1. Introduction
Machine vision algorithms for high-level automatic visual recognition tasks in real-world systems appear to be unsuitable in adverse weather conditions owing to the absorption and scattering of incoming light waves. For example, a turbid atmosphere significantly reduces the visibility of captured scenes, posing severe problems for surveillance cameras or autonomous driving vehicles, and possibly causing undesired consequences. Haze removal algorithms have been used because revisiting deployed algorithms to consider the detrimental effects of the elements is seemingly impractical. In this context, image dehazing methods preprocess an input image/video stream to restore the scene radiance for subsequent algorithms. Nevertheless, because haze occurs occasionally, the unconditional removal of haze may become unfavorable when the input image is clear. Consequently, haze density estimation has attracted considerable interest from researchers over the past decade.
One of the first efforts to predict the hazy image’s visibility is to exploit multiple images that are captured under different weather conditions [
1] or different polarization degrees [
2]. However, these early models have been facing practical difficulties in obtaining sufficient images and configuring experimental equipment. Therefore, Hautiere et al. [
3] proposed an automatic method for detecting the presence of haze and estimating the visibility distance using side geographical information that was obtained from an onboard camera. Although this method eliminates the requirement for multiple images, in practice it remains difficult to deploy. The main reason is the tradeoff between accuracy and algorithmic complexity. Creating an accurate three-dimensional model is a non-trivial task that is inappropriate for visibility estimation, which is supposed to be computationally efficient and compact. Conversely, using an approximated model similar to that proposed by Hautiere et al. [
3] significantly affects the accuracy. Furthermore, this method is inapplicable to general hazy scenes because it is based on certain assumptions, for example, those regarding moving vehicles. Subsequently, Kopf et al. [
4] presented a deep photography system to enhance the visibility of hazy images. Nevertheless, their method requires an existing georeferenced digital terrain and urban models to function correctly.

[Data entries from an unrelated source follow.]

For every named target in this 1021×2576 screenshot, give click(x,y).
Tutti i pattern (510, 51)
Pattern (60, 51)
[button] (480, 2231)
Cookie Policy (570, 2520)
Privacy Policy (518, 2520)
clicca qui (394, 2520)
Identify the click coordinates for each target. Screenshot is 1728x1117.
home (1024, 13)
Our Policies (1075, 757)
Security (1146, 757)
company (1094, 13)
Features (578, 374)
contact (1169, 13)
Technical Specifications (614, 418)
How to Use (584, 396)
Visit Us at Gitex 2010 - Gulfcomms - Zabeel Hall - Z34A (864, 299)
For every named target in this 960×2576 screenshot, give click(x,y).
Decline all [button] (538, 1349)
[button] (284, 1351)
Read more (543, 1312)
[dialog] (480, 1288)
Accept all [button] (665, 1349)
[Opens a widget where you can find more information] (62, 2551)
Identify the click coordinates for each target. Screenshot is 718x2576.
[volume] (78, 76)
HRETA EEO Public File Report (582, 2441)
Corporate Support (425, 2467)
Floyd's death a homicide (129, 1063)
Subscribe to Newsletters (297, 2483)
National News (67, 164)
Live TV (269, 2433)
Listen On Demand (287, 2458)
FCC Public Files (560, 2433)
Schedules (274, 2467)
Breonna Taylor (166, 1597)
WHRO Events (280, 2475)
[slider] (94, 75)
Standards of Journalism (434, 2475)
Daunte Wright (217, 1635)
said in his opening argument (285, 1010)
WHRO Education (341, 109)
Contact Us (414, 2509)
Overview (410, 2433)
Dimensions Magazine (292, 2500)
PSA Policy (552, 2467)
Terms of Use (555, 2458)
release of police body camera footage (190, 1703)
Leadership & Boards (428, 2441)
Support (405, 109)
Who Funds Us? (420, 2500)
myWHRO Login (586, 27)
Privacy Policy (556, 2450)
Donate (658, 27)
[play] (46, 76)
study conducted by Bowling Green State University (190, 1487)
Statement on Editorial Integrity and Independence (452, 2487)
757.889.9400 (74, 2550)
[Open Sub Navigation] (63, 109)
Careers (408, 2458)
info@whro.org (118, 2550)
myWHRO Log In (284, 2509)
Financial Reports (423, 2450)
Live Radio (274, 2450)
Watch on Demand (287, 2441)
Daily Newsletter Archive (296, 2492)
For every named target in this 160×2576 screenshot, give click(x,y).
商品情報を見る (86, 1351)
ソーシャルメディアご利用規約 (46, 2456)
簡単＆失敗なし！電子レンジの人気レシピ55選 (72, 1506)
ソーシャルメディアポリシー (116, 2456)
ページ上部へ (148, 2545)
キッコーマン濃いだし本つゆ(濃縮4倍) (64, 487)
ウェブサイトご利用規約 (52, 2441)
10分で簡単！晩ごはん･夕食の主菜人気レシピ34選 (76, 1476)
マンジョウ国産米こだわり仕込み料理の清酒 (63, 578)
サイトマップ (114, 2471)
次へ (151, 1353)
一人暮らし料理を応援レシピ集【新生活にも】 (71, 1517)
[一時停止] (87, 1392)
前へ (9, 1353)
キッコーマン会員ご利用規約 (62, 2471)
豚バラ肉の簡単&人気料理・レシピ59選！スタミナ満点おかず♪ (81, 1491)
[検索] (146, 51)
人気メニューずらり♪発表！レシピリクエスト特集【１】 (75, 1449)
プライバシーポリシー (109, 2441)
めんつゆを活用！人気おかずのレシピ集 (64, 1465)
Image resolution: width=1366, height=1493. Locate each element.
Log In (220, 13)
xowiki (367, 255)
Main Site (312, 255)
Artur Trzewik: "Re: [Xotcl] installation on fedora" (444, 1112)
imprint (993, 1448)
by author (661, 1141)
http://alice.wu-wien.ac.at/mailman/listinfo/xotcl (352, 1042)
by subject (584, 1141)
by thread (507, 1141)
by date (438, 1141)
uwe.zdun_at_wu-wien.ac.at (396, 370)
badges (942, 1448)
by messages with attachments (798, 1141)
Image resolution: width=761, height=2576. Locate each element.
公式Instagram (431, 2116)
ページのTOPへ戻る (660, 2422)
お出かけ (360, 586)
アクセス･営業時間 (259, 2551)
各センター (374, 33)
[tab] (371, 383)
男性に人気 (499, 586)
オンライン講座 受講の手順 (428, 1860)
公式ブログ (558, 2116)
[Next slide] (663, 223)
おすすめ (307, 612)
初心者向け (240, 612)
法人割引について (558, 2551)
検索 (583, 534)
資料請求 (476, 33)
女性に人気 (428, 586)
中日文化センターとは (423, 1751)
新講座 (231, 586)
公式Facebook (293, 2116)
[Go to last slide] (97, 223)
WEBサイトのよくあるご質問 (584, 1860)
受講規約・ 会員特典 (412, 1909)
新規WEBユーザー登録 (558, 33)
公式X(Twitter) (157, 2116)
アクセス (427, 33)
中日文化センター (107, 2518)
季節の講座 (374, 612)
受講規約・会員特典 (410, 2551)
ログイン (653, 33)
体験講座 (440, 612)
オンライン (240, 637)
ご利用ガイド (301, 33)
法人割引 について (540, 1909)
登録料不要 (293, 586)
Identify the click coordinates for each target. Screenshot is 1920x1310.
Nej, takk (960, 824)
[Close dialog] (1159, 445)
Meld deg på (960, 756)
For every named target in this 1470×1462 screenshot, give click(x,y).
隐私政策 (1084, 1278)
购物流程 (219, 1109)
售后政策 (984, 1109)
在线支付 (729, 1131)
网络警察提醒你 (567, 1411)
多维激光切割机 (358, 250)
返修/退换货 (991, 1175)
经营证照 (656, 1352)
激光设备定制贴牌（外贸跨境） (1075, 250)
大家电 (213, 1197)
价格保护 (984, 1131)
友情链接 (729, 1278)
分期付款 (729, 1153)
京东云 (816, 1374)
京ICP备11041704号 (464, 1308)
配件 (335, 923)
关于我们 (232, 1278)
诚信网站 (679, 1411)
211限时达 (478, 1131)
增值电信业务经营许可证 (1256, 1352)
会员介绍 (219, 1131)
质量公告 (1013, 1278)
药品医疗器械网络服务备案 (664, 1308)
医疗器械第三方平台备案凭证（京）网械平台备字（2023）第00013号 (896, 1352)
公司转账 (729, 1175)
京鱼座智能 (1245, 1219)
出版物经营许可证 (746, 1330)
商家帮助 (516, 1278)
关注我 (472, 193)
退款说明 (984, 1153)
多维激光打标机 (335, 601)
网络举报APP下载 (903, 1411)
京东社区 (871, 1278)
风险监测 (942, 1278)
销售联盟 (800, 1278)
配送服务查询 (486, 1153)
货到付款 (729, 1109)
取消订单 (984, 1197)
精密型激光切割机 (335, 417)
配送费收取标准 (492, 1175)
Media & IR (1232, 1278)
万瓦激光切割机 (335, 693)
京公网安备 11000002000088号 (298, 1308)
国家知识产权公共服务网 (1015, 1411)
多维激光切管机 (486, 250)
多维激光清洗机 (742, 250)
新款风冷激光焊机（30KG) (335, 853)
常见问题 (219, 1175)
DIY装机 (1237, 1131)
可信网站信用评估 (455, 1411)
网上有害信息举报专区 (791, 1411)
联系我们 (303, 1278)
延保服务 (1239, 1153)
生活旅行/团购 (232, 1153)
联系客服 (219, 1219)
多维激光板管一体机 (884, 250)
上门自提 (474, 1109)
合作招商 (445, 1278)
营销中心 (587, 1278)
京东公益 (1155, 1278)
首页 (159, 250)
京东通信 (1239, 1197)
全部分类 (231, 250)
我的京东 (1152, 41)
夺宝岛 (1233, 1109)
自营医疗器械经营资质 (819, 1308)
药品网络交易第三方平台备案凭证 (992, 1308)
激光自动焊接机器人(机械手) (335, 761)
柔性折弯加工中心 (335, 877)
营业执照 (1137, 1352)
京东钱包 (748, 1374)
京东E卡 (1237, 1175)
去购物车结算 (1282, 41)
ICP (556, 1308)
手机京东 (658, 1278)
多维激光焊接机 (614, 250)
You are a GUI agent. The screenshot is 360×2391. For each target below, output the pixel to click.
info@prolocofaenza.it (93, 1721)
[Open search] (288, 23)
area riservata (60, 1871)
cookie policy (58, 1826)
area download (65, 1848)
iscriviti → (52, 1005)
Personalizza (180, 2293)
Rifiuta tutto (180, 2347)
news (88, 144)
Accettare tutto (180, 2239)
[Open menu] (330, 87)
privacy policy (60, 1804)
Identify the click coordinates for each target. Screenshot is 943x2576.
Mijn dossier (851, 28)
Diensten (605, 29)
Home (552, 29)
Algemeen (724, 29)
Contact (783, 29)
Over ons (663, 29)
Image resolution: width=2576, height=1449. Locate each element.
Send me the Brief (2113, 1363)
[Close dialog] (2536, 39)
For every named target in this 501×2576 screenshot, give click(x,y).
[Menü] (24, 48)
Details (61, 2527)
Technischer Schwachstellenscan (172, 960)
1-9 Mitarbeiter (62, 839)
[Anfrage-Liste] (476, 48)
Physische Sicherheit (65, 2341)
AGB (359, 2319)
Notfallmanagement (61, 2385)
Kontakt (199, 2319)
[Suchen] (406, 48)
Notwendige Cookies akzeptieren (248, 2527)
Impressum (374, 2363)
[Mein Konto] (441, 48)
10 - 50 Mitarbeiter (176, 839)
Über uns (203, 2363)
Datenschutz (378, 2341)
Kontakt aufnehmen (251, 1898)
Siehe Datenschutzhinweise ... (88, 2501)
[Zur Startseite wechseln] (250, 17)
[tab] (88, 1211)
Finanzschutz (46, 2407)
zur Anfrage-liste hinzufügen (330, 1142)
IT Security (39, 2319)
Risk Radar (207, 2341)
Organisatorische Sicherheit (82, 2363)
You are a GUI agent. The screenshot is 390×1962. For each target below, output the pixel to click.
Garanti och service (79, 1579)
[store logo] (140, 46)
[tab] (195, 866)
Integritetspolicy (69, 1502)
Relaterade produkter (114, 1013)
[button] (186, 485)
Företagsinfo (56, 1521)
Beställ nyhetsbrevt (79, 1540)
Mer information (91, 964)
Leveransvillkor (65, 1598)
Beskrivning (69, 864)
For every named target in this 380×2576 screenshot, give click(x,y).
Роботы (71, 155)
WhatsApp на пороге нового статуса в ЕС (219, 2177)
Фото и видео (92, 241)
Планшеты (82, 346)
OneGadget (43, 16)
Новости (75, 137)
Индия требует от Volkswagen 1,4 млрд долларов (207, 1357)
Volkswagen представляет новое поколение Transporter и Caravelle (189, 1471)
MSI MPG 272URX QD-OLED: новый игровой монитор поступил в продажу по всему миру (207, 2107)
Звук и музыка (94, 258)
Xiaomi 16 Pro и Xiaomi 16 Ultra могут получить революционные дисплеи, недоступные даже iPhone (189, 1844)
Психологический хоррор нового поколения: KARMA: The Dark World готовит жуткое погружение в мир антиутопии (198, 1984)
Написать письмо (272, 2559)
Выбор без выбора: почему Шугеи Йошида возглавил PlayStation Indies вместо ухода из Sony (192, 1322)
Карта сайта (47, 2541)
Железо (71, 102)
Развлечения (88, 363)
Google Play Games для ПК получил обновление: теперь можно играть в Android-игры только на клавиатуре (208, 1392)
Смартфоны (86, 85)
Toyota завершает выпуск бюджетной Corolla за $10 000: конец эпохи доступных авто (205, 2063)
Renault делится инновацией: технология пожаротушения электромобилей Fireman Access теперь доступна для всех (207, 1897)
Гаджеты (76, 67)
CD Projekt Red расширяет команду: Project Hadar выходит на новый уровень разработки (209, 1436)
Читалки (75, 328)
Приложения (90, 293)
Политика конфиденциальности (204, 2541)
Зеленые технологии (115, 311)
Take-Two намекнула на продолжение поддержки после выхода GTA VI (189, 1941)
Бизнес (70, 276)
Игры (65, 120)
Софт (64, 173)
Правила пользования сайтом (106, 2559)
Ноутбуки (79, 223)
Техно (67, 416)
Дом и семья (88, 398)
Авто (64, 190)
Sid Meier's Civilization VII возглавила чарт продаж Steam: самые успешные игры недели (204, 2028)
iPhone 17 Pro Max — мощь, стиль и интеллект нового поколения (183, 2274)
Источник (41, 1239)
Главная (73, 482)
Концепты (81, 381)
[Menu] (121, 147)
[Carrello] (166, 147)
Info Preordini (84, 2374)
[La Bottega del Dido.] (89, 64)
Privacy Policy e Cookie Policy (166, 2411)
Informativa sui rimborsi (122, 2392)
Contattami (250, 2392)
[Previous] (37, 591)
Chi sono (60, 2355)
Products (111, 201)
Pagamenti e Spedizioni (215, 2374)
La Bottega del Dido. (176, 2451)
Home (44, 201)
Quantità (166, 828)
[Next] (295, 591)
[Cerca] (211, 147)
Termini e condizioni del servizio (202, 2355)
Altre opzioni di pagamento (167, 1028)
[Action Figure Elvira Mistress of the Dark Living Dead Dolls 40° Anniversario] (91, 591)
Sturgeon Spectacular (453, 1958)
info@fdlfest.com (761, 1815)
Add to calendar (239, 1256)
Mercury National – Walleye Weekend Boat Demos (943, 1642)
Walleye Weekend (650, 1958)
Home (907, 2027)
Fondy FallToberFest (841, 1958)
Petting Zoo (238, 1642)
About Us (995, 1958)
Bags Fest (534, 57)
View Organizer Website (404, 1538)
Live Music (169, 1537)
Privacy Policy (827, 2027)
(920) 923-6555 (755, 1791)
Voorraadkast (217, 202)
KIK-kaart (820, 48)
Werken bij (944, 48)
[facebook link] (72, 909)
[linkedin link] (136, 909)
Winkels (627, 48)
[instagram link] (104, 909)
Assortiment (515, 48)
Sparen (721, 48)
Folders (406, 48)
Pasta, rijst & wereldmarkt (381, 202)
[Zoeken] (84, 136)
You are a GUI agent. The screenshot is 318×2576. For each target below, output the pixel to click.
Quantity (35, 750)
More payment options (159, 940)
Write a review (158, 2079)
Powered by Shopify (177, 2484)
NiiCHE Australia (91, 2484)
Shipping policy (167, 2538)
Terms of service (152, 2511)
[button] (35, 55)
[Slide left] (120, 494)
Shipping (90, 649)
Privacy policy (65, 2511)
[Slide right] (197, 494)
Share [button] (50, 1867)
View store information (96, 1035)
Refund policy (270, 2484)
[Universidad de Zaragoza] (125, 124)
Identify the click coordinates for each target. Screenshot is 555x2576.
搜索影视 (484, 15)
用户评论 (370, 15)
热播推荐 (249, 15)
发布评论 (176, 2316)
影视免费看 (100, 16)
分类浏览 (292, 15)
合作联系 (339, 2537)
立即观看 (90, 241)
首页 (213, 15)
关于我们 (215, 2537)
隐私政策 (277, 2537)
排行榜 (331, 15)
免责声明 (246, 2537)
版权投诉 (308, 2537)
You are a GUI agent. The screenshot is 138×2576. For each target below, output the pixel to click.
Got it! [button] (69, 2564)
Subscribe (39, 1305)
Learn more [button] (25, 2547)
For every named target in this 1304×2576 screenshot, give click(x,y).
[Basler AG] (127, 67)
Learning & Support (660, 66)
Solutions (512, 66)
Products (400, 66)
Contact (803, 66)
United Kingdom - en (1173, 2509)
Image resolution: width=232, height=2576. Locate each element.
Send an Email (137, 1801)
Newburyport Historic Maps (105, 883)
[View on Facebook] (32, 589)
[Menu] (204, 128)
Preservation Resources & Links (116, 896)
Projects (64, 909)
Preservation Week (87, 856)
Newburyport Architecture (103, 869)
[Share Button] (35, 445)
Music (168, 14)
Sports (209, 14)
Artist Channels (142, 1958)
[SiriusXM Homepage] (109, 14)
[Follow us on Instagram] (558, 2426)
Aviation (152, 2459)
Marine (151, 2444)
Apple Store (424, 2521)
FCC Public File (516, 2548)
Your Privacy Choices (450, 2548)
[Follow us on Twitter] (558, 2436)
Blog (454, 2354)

A more appealing approach is to exploit only a single hazy image; this method appears challenging, but it is highly promising for real-world applications. In this context, most dehazing algorithms utilize prior information regarding the scene radiance to compensate for the lack of external knowledge. Tan [
5] assumed that the scene radiance had higher local contrast than the observed intensity. This assumption is suitable for estimating the scene albedo by maximizing the local contrast while assuming a smooth airlight; however, the recovered scene radiance tends to be overly saturated, which results in halo artifacts. He et al. [
6] presented a pioneering study regarding the dark channel prior, which states that outdoor non-sky images possess extremely dark pixels in at least one color channel around local patches. Consequently, the dark channel prior can effectively estimate the raw transmission map, which inversely quantifies the haze density. He et al. [
6] initially utilized soft matting to refine the raw transmission map and later sped up the refinement using a guided filter [
7]. In contrast, Tarel and Hautiere [
8] proposed a fast solution using an edge-preserving median of the median along a line filter. Although the algorithmic complexity is only a linear function of the pixel number, halo artifacts also affect the results. Kim et al. [
9] developed a more sophisticated filtering technique, known as the modified hybrid median filter, to reduce the halo artifacts. Recently, Berman et al. [
10] introduced the non-local haze-line prior, which postulates that a few tight clusters in the Red-Green-Blue (RGB) color space approximate to the haze-free image’s real color. However, a tradeoff between the restoration quality and run-time hinders the broad application of this prior.
Raikwar and Tapaswi [
11] rearranged the atmospheric scattering model to estimate the transmission map based on the difference of minimum color channels in order to further improve visibility restoration. They adopted a bounding function to model this difference and exploited the regression technique to estimate the bounding function. Jiang et al. [
12] proposed predicting the optical depth as a polynomial combination of haze-relevant features, in which sensitivity and error analyses were applied to reduce the model complexity. These two methods utilize synthetic datasets for estimation; hence, the domain shift problem may affect them when applied to real-world images. Wu et al. [
13] formulated visibility restoration as a variational model for jointly achieving noise diminution and accuracy improvement. However, this method is computationally expensive and it may be affected by heterogeneous lighting conditions. Therefore, more efficient denoising methods [
14,
15] can be considered for reducing the computational complexity. Tang et al. [
16] utilized another machine learning technique, which is known as random forest regression, to estimate the transmission map from a set of haze-relevant features. Similarly, Ngo et al. [
17] optimized an objective function quantifying four haze-relevant features, including contrast energy, image entropy, local standard deviation, and normalized dispersion, to estimate the transmission map. Even though the restored visibility is impressive, the high computational cost precludes the broad application of these methods. Schechner and Averbuch [
18] adopted adaptive regularization to develop a filtering approach for visibility restoration, but background noise affected the result in the distant region. Recently, Wu et al. [
19] investigated the side effects of noise on visibility estimation. Subsequently, they proposed utilizing the interleaved cascade of shrinkage fields for noise diminution in the joint recovery of the scene radiance and transmission map. However, this method is also computationally expensive.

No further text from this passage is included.